Король хмуро посмотрел на меня.
— Не пойму, как это?
— Чиновники начнут с того, что будут служить правительству, а закончат тем, что станут правительством, — пояснил я. — Таким правительством, которое похоже на единое живое существо со своими интересами, требующими удовлетворения, существо, которому совершенно безразличны нужды людей.
— Это пересуды, — требовательно спросил король, — или ты своими глазами наблюдал столь чудовищное развитие?
— О да, своими глазами, — негромко ответил я. — Это настолько обычное явление в тех краях, откуда я родом, что введено в рамки закона. Тысячи ученых изучают принципы поведения чиновников и их аппарата.
— Что же это за принципы? — нетерпеливо поинтересовался король.
— Они выведены человеком по фамилии Паркинсон, — объяснил я, — и описывают форму правления, называемую «бюрократией».
— Что означает это слово? — нахмурился король.
— «Правление письменных столов». Но беда в том, что любая бумага, любое прошение при такой системе должны проделать путь с одного письменного стола на другой, все выше и выше вверх по иерархической лестнице, пока не доберутся до такого чиновника, который действительно может что-то предпринять.
— Но какой монарх может дать такую волю своим чиновникам?

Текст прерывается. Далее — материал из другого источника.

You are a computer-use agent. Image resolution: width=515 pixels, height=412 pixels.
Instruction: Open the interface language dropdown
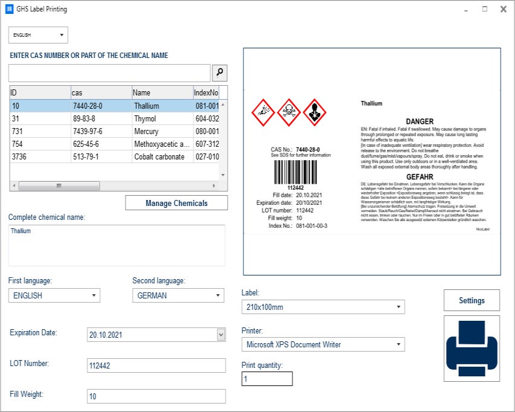click(38, 35)
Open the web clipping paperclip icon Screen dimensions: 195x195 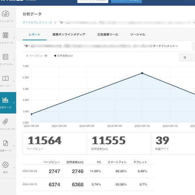tap(5, 121)

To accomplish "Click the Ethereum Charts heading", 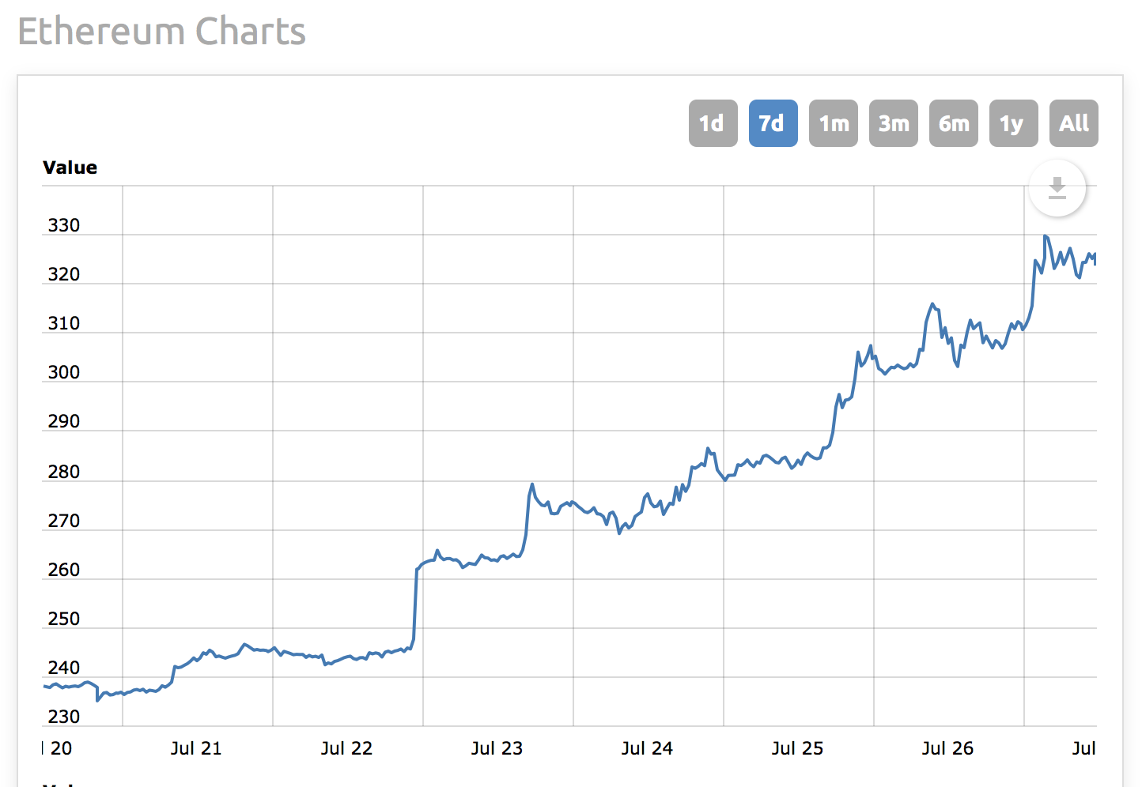I will point(161,32).
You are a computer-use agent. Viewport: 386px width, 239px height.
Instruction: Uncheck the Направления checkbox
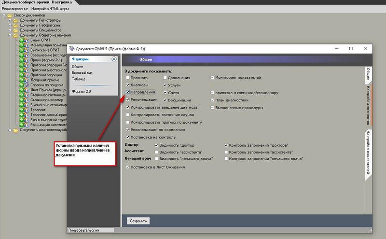pos(127,92)
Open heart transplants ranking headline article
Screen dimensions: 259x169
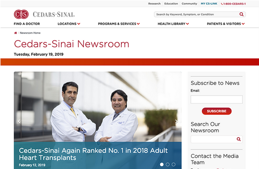(93, 154)
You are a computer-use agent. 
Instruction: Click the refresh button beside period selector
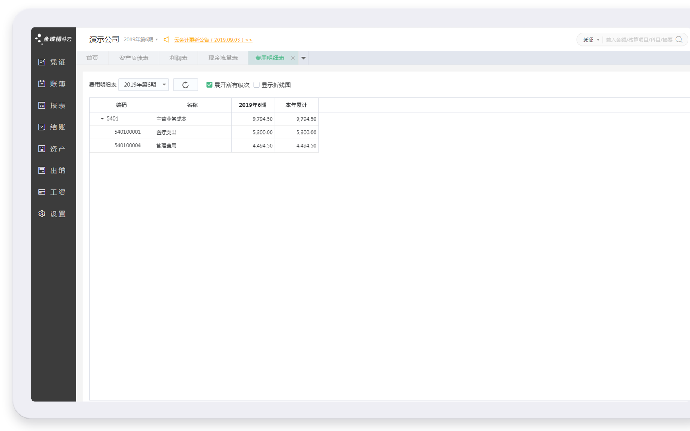coord(185,85)
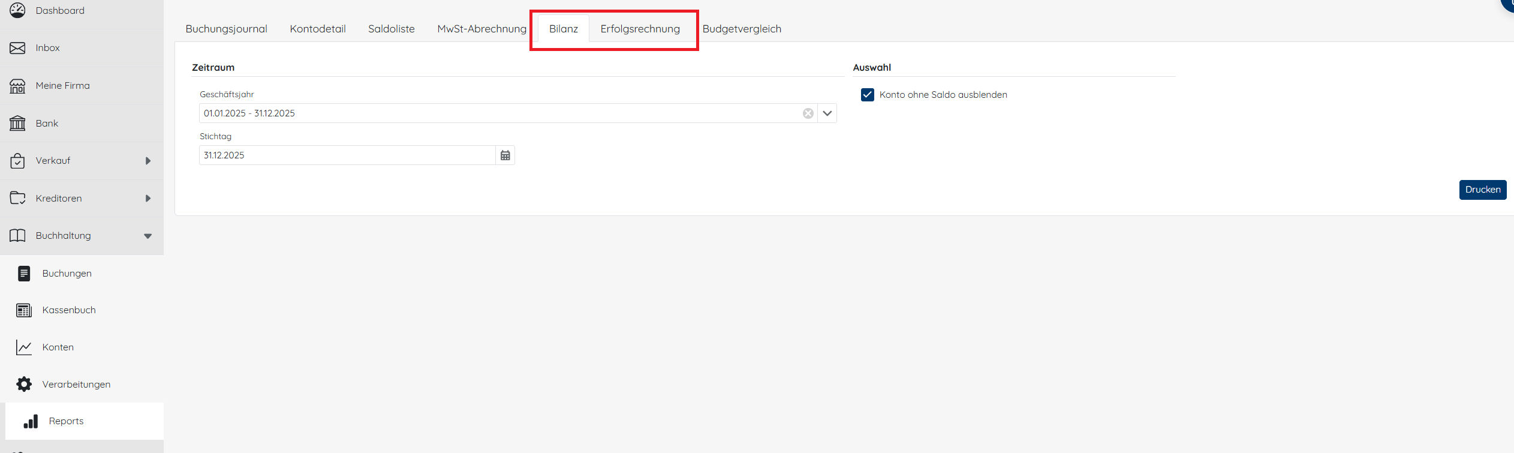Uncheck Konto ohne Saldo ausblenden checkbox

tap(867, 95)
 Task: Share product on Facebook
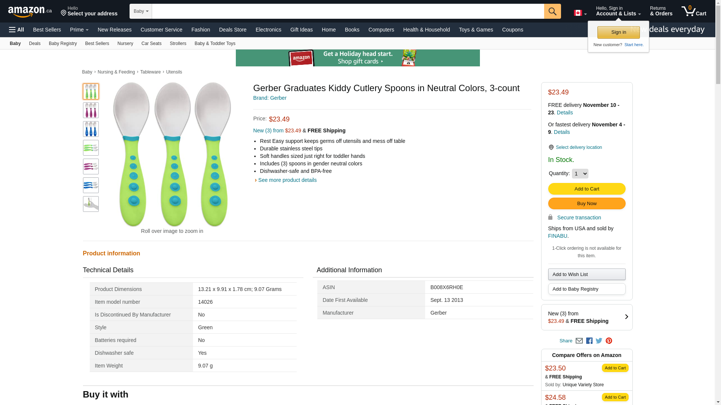coord(589,341)
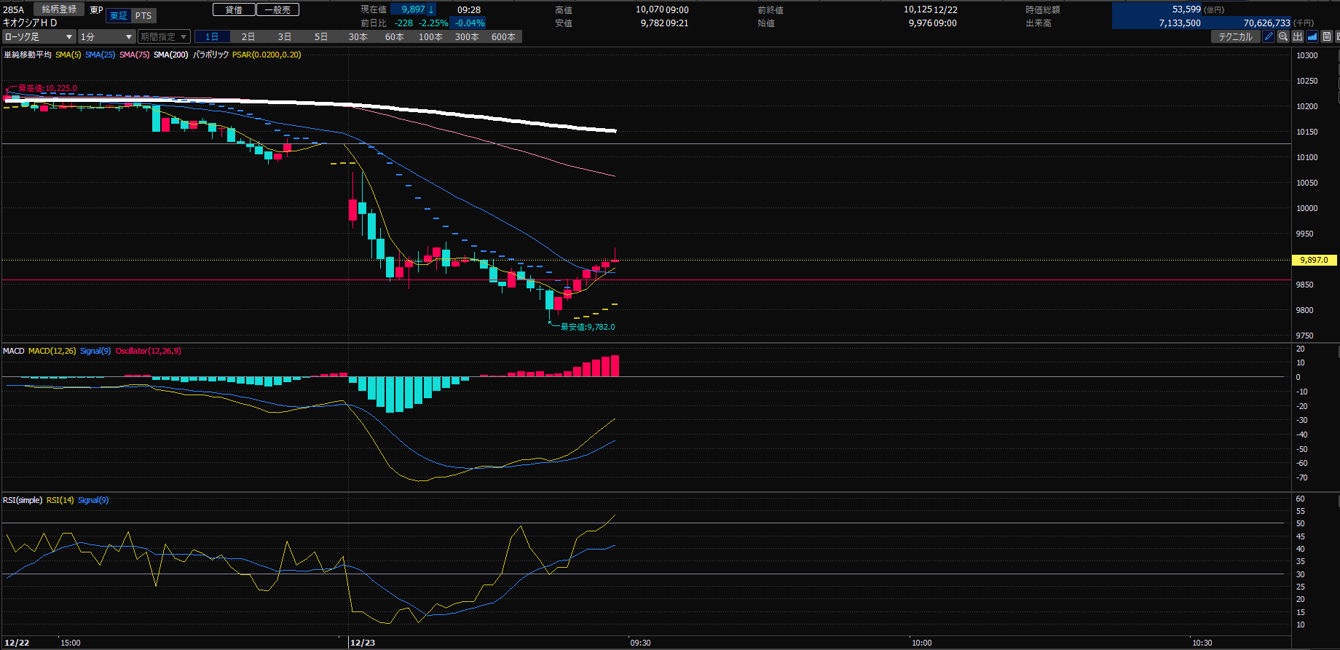This screenshot has height=650, width=1340.
Task: Select the 5日 period tab
Action: tap(321, 36)
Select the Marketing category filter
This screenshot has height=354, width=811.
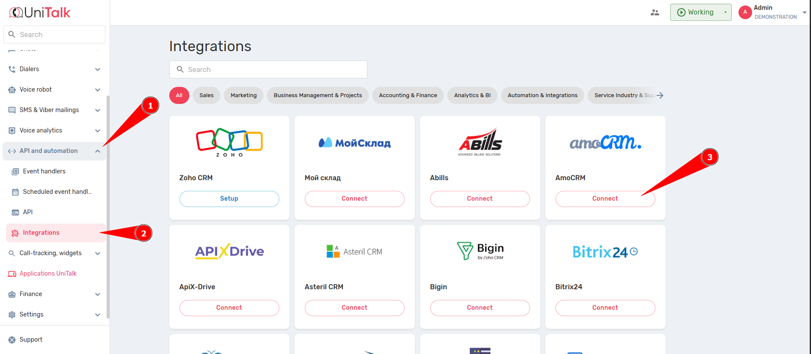(x=243, y=95)
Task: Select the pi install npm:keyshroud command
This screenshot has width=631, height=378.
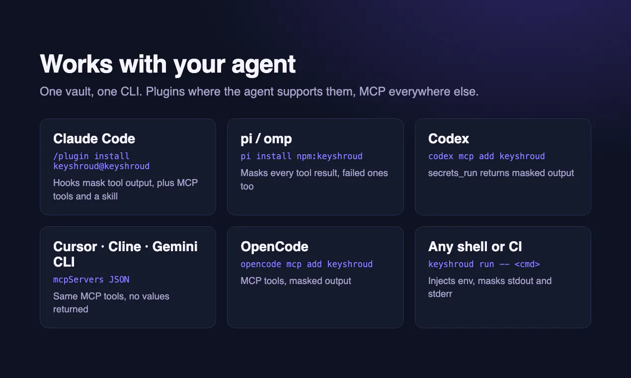Action: tap(302, 156)
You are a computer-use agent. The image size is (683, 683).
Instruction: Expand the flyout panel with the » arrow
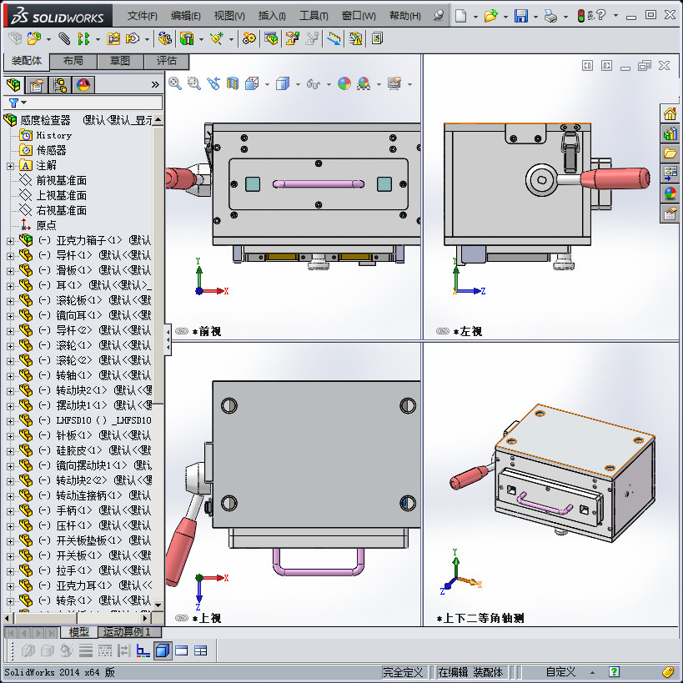[x=155, y=84]
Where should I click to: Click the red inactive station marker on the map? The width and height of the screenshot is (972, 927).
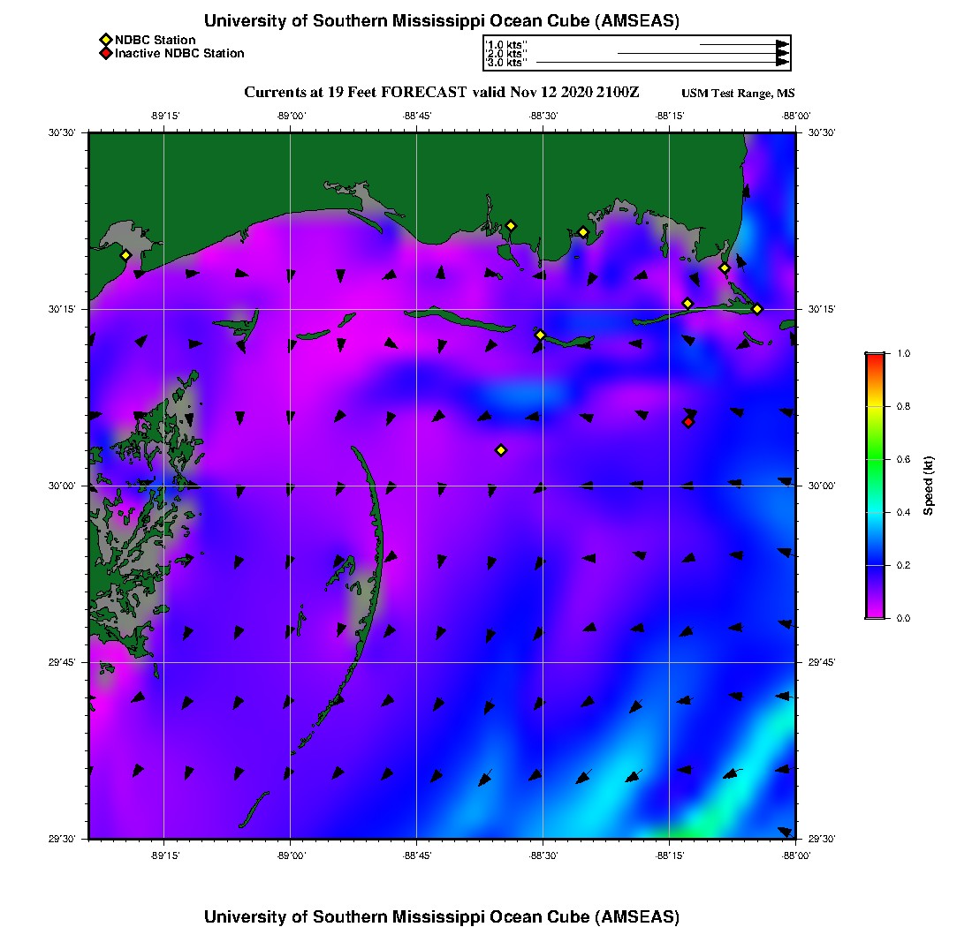click(x=688, y=422)
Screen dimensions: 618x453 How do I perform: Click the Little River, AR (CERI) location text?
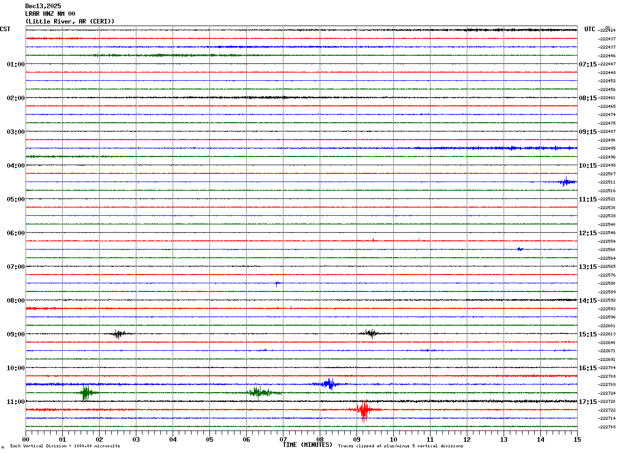(70, 21)
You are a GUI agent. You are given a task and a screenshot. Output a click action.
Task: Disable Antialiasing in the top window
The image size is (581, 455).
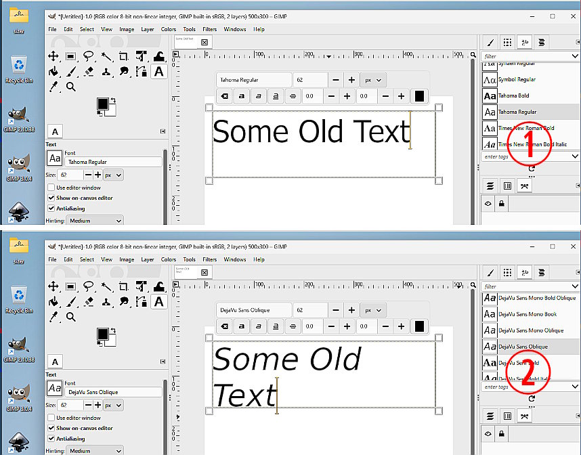51,209
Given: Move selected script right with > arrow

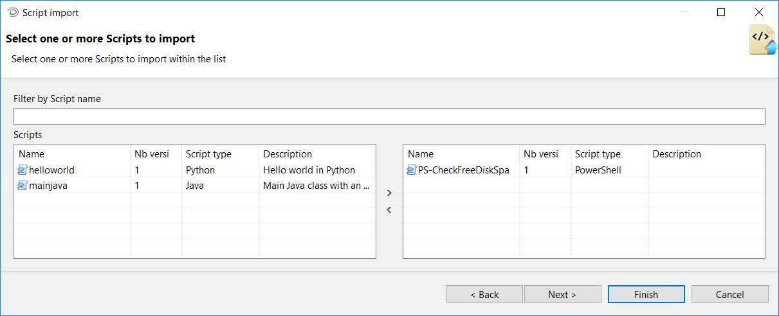Looking at the screenshot, I should pos(389,193).
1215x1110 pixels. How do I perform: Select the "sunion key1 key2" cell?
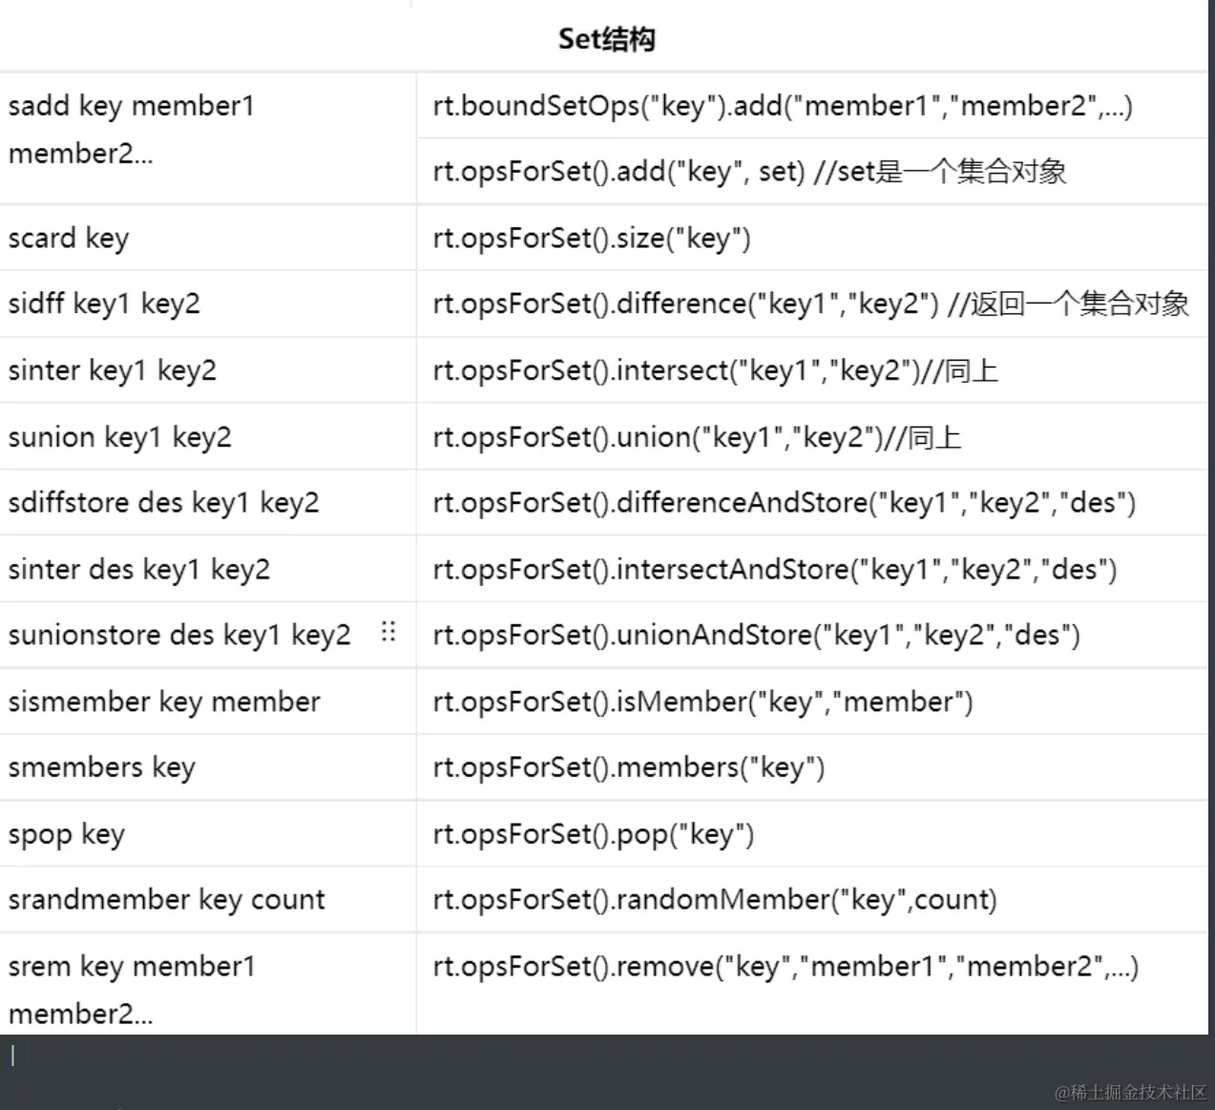pos(120,437)
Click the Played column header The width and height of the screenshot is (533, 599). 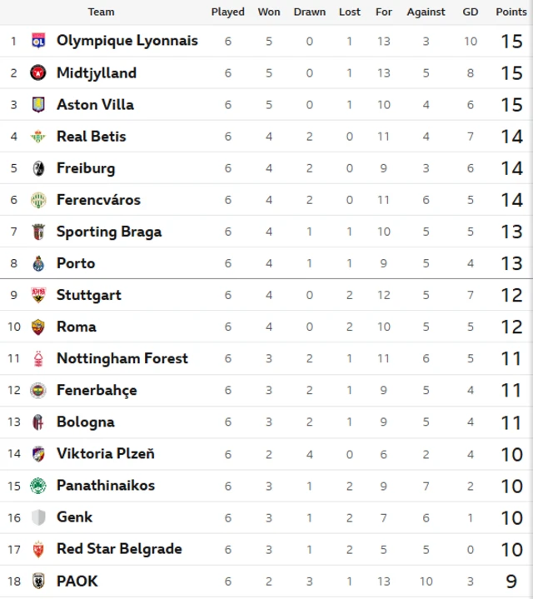click(x=228, y=12)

— Такой, кому работа в тягость, — ответил я и поднял руку, предупреждая протесты короля. — Я знаю, это звучит оскорбительно, ваше величество, но таких правителей было большинство.
— Значит, то были незаконные короли.
Я пожал плечами.
— Наверное. Пусть и незаконные. Но между прочим, у власти держались лет по пятьдесят, а после них правили их сыновья и внуки. Можно сколько угодно разглагольствовать, что они не годились на роль королей, но, кроме них, никого на эту роль не было.
Король-Паук одарил меня гневным взором, но сдержался.
— Да это и не важно, — резюмировал я. — Ведь, как только за дело берутся бюрократы, они выстраивают из своих письменных столов такую пирамиду, что король и переговорить-то не со всяким чиновником может. Вот один из законов Паркинсона — любой чиновник старается нанять людей, которые будут работать на него.
— Но кто же это ему позволит, если эти люди на самом деле ему не нужны?
— Всякий, кто знакомится с положением дел по бумагам, а «бумага» тут — ключевое слово, самое главное. Амбициозный клерк производит на свет все больше и больше бумаг, отражающих каждое его решение. В конце концов он уже не в состоянии писать все эти бумаги самолично — только не надо думать, будто на самом деле в бумагах есть истинная потребность. А когда подобную деятельность развивает каждый бюрократ, очень скоро разводится огромное число чиновников. И королю ничего больше не остается, как только выяснять, кто из чиновников необходим, а кто нет.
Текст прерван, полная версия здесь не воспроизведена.